▶ [What you need to do] Exact reproduction required: the lines below from the line with "How do I perform: Click" to the line with "Task: Open the Help menu in menu bar", both ends included, and no others.

(Data items)
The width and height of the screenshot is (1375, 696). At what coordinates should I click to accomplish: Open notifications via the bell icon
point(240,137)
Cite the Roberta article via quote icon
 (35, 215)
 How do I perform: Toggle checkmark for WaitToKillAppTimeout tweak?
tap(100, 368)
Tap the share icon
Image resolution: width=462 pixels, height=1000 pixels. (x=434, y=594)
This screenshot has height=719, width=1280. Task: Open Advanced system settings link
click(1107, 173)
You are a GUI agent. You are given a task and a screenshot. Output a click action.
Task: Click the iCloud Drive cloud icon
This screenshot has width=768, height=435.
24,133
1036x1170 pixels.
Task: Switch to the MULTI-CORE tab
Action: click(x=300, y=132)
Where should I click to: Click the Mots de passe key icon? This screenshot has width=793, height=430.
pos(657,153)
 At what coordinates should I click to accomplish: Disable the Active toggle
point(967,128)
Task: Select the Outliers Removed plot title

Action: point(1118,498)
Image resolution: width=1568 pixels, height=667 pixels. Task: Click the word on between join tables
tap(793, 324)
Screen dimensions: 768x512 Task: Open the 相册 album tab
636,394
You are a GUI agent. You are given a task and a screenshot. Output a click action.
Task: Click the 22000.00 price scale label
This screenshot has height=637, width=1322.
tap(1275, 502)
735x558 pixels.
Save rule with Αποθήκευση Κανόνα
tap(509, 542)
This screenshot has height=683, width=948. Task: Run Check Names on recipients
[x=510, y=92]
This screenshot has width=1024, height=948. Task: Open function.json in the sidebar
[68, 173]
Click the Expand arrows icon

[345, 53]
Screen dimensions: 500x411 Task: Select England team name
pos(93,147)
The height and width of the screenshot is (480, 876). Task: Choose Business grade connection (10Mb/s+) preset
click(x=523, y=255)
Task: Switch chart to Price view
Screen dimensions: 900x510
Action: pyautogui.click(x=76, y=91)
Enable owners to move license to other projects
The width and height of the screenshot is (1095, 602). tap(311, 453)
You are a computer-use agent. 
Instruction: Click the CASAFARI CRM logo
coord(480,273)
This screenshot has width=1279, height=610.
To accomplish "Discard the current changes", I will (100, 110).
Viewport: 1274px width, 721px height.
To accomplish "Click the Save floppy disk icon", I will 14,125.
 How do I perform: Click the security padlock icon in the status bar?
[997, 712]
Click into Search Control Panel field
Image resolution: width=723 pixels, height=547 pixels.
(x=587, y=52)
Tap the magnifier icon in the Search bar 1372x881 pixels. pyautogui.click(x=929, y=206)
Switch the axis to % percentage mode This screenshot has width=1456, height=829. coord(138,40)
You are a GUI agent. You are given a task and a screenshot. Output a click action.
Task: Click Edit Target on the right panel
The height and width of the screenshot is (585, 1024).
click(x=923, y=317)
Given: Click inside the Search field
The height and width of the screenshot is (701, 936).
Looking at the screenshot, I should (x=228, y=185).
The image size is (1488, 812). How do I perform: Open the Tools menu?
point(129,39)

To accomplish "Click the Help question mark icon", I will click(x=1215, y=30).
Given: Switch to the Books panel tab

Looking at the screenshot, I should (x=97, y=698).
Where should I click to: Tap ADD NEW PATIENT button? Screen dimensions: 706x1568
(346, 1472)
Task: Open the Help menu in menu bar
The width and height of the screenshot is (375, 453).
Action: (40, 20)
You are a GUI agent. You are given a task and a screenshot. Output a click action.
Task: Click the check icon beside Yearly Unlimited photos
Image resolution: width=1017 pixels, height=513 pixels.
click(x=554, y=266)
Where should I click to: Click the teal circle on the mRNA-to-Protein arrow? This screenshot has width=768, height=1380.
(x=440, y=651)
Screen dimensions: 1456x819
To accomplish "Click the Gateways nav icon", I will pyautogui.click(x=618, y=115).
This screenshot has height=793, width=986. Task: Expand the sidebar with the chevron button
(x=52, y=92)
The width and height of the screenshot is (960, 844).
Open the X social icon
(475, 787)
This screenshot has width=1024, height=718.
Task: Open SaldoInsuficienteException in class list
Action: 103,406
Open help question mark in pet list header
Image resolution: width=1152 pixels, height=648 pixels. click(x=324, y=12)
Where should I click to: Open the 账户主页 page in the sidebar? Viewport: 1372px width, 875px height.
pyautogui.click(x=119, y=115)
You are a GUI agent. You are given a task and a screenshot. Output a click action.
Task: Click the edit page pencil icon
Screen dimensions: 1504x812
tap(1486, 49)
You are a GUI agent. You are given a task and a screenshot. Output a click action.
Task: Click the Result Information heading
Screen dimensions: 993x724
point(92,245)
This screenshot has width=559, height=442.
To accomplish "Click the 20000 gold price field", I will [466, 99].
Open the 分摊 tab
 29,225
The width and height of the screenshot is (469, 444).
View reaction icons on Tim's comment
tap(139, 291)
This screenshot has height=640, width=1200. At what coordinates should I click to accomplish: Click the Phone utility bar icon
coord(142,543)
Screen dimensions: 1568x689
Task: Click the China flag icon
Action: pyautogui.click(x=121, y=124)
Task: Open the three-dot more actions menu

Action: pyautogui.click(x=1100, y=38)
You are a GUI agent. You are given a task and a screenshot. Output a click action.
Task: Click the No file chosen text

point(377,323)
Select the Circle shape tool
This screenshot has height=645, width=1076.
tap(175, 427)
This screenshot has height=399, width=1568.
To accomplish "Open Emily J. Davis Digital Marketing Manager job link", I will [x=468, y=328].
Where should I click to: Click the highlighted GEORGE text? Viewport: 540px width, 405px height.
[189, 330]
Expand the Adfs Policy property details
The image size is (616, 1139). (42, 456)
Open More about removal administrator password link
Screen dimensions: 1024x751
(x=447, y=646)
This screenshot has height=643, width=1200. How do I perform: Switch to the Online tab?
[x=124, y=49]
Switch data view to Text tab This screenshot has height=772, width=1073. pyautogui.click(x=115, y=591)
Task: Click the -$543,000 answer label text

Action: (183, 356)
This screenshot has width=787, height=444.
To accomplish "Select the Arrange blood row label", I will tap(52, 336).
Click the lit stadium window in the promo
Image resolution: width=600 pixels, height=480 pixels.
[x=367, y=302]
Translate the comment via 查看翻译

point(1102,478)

▶ [Expected answer]
 How do I perform: Click the security padlock icon in the status bar?
[997, 712]
Click into Search Control Panel field
Image resolution: width=723 pixels, height=547 pixels.
(x=587, y=52)
Tap the magnifier icon in the Search bar 1372x881 pixels. pyautogui.click(x=929, y=206)
Switch the axis to % percentage mode This screenshot has width=1456, height=829. coord(138,40)
You are a GUI agent. You are given a task and a screenshot. Output a click action.
Task: Click Edit Target on the right panel
The height and width of the screenshot is (585, 1024).
click(x=923, y=317)
Given: Click inside the Search field
The height and width of the screenshot is (701, 936).
Looking at the screenshot, I should (x=228, y=185).
The image size is (1488, 812). How do I perform: Open the Tools menu?
point(129,39)

To accomplish "Click the Help question mark icon", I will click(x=1215, y=30).
Given: Switch to the Books panel tab

Looking at the screenshot, I should (x=97, y=698).
Where should I click to: Tap ADD NEW PATIENT button? Screen dimensions: 706x1568
(346, 1472)
Task: Open the Help menu in menu bar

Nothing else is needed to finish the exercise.